**QUOTED TEXT**

The announcement could force the European Union to reconsider whether to designate the group as a terrorist organization and crack down on its extensive fund-raising operations across the continent. That could have wide-reaching repercussions for Europe's uneasy détente with the group, which is an influential force in Middle East politics, considers Israel an enemy and has extensive links with Iran.
Bulgaria's interior minister, Tsvetan Tsvetanov, said at a news conference that the investigation into the bombing in Burgas in July 2012 found that a man with an Australian passport and a man with a Canadian passport were two of the three conspirators involved in the attack, which claimed the lives of five Israeli tourists and a Bulgarian bus driver.
Bulgarian investigators had "a well-founded assumption that they belonged to the military formation of Hezbollah," Mr. Tsvetanov said.
Bulgarian officials have found themselves under pressure from Israel and the United States, which consider Hezbollah a terrorist organization, to blame it for the bus attack. But the Bulgarians also have been facing pressure from European allies like Germany and France, which regard Hezbollah as a legitimate political organization, to temper any finding on the sensitive issue.
Mr. Tsvetanov spoke to reporters here after briefing top government officials and security personnel about the state of the investigation.

**RECORDS**
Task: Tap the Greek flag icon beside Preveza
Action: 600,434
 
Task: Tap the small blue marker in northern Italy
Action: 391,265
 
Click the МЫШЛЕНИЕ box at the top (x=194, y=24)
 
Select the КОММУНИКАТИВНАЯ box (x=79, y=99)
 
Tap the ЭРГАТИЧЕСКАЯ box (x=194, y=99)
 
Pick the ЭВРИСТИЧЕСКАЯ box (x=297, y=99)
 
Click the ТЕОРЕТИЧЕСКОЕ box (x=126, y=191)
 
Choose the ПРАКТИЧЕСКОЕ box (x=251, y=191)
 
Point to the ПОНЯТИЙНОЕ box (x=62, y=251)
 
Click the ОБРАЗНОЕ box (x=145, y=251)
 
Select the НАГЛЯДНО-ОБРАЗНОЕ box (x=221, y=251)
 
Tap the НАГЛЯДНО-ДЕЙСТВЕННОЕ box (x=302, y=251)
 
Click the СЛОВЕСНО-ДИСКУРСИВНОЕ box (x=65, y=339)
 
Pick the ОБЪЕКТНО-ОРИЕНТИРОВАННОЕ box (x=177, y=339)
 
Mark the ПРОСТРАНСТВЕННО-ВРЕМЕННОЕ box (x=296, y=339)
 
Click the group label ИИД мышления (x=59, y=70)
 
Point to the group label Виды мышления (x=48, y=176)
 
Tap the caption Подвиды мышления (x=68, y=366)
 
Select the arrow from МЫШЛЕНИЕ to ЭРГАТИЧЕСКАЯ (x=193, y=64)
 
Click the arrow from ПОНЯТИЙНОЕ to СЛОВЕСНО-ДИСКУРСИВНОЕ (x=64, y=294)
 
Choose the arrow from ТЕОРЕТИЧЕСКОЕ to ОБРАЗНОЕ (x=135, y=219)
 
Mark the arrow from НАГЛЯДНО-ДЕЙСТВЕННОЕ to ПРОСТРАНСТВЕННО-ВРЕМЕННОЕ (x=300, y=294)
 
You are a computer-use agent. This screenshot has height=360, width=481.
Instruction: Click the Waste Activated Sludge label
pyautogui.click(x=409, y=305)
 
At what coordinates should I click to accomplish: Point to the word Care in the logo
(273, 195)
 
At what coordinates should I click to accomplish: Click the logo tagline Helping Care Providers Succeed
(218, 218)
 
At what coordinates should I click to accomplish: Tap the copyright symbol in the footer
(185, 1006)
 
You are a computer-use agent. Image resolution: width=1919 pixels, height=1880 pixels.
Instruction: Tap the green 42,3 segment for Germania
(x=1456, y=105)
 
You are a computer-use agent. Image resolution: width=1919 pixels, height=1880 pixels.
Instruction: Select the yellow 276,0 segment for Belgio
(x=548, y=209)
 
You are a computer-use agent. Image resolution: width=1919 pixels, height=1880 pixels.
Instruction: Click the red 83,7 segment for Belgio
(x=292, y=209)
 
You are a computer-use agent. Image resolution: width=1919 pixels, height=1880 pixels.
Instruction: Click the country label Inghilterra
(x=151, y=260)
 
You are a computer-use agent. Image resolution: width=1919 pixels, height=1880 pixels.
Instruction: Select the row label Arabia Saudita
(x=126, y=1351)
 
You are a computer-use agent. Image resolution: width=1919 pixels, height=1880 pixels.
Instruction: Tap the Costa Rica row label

**PARTS OF THE EXERCISE**
- 1) Rewrite everything in the records from the very beginning down through the line containing "Tap the ЭРГАТИЧЕСКАЯ box (x=194, y=99)", requests included. Scale every coordinate in the answers by 0.35 and round to whole numbers, rounding halves up.
- 2) Carry on the report on the Burgas bus bombing investigation, starting right after its last sentence.

**OUTPUTS IN ORDER**
- 1)
Task: Tap the Greek flag icon beside Preveza
Action: 210,152
 
Task: Tap the small blue marker in northern Italy
Action: 137,93
 
Click the МЫШЛЕНИЕ box at the top (x=68, y=8)
 
Select the КОММУНИКАТИВНАЯ box (x=28, y=35)
 
Tap the ЭРГАТИЧЕСКАЯ box (x=68, y=35)

- 2)
"We have followed their entire activities in Australia and Canada so we have information about financing and their membership in Hezbollah," he said.
Mr. Tsvetanov did not mention Iran, however, Hezbollah's ally and chief backer.
Analysts said the bombing was just one chapter in a shadow war pitting Israel against Iran and Hezbollah. Israel is believed to be behind the killings of Iranian nuclear scientists. Operatives of the Iranian Quds Force, an elite international operations unit within Iran's Islamic Revolutionary Guards Corps, were believed to be behind a series of plots against Israeli targets in Thailand, India and Georgia. Israeli officials said the Burgas attack bore the hallmarks of a Hezbollah operation.
The European calculation all along has been that whatever its activities in the Middle East, Hezbollah does not pose a threat on the Continent. Thousands of Hezbollah members and supporters operate in Europe essentially unrestricted, raising money that is funneled back to the group in Lebanon.
Changing the designation to a terrorist entity raises the prospect of unsettling questions for Europe — how to deal with those supporters, for example — and the sort of confrontation governments have sought to avoid.
"There's the overall fear if we're too noisy about this, Hezbollah might strike again, and it might not be Israeli tourists this time," said Sylke Tempel, editor in chief of the German foreign affairs magazine Internationale Politik.
The significance of their determination has put pressure on Bulgarian officials, who would like to maintain strong ties with Israel and the United States, and European allies like France and Germany. Bulgarian officials had maintained a studied silence for more than six months since the attack.
"If you factor in the suspicion that there are political implications beyond Bulgaria's borders, it's completely understandable that they've been playing for time," said Dimitar Bechev, head of the Sofia office of the European Council on Foreign Relations.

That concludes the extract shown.